Requirement
Each line of the data that includes the string "agent" is to be copied out.

++++ Data supplied

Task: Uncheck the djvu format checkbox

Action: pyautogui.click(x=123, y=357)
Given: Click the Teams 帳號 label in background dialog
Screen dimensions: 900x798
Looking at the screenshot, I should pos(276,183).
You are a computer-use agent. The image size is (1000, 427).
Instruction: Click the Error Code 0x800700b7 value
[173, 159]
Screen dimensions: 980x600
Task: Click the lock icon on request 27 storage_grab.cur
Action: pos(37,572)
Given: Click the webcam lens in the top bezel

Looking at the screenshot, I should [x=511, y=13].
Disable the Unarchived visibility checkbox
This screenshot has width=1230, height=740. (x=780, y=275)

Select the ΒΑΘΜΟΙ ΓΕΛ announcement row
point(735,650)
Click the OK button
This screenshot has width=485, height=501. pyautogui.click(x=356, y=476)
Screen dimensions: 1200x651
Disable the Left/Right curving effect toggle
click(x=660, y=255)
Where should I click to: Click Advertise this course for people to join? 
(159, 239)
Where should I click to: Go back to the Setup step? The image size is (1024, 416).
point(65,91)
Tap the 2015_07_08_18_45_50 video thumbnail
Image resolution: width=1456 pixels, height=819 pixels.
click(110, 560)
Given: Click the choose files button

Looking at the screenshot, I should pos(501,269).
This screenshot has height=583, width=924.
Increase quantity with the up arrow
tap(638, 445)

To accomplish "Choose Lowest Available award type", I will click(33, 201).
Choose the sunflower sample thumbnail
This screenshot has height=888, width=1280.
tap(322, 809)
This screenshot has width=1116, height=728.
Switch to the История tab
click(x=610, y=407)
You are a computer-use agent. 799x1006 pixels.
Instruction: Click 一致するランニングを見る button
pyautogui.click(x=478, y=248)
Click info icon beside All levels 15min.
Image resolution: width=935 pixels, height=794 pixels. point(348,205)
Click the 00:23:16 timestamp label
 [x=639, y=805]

++++++++

Result for this task
You are a computer-use agent. The image size is (1000, 427).
You are a computer-use agent. 799x1006 pixels.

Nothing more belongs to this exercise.